Saved entries -
=======

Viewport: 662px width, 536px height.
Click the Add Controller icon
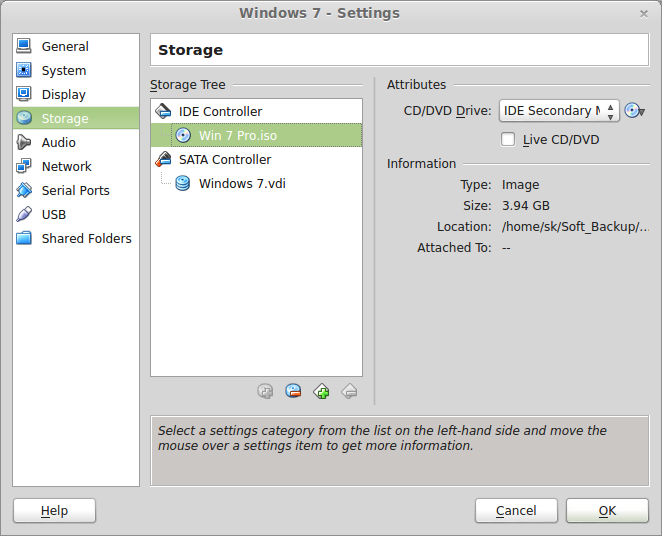pyautogui.click(x=321, y=391)
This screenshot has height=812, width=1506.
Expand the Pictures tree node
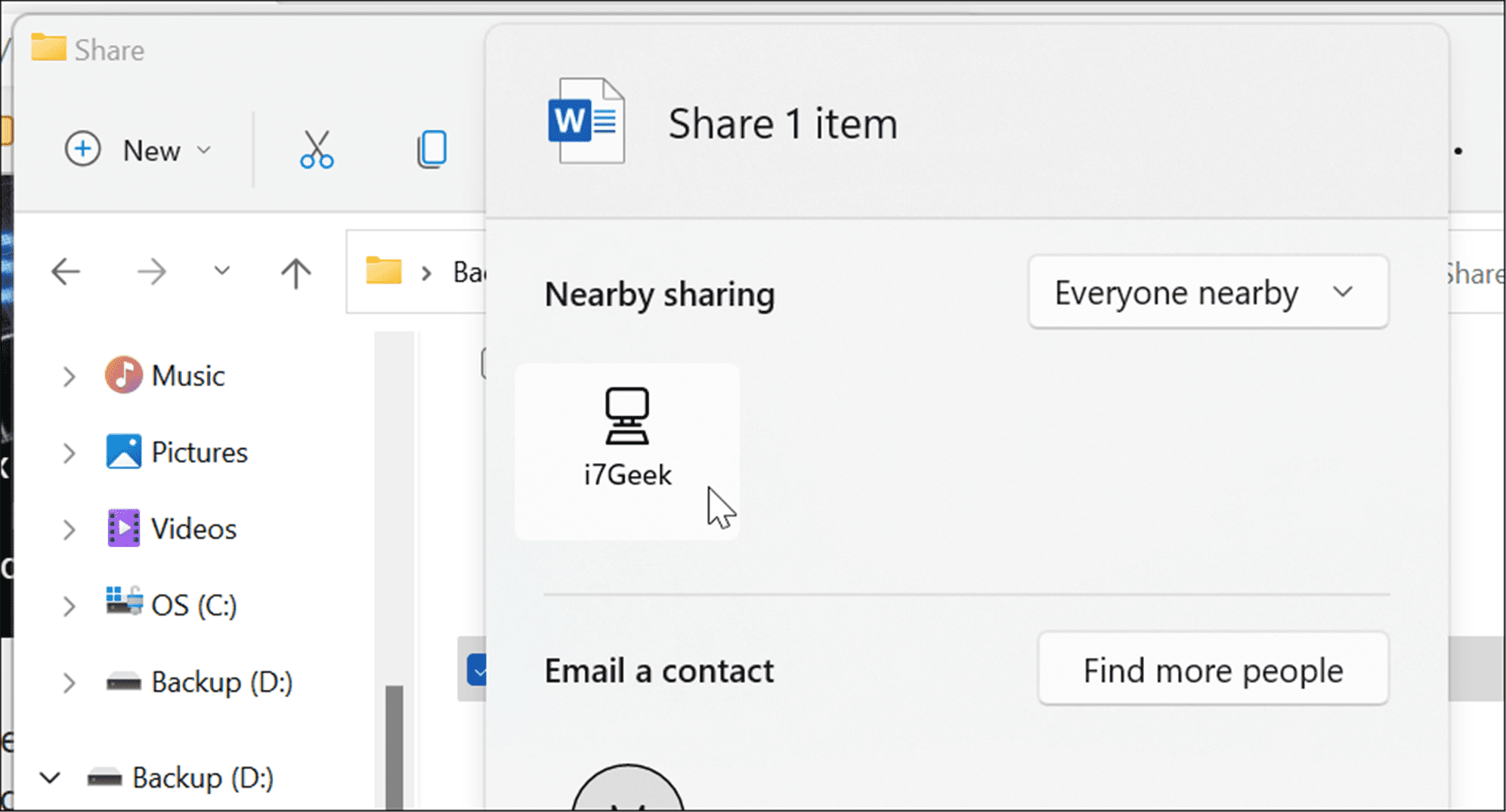pyautogui.click(x=69, y=453)
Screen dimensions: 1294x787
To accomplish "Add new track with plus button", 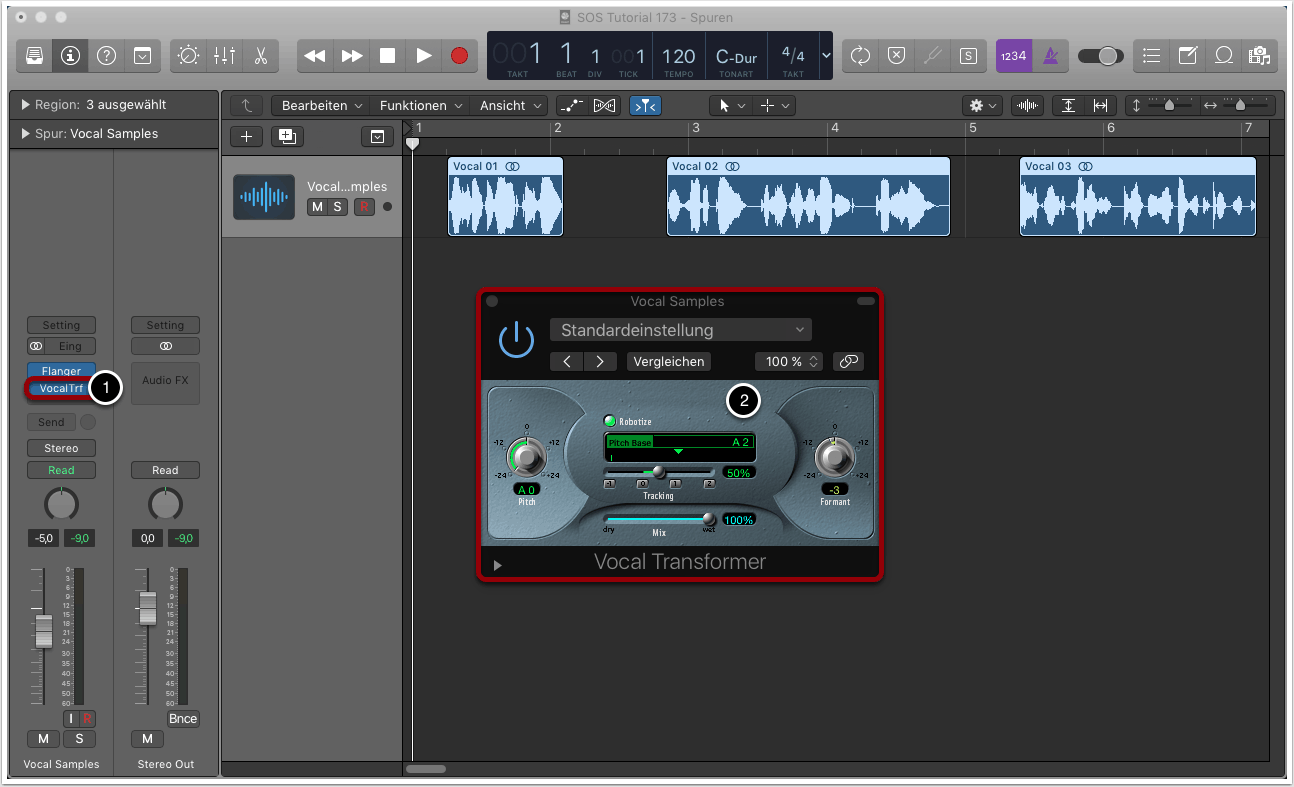I will point(246,136).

=======

WORK ORDER -
Collect each line above holding the string "height".

EXERCISE ANSWER -
Viewport: 662px width, 536px height.
This screenshot has height=812, width=1506.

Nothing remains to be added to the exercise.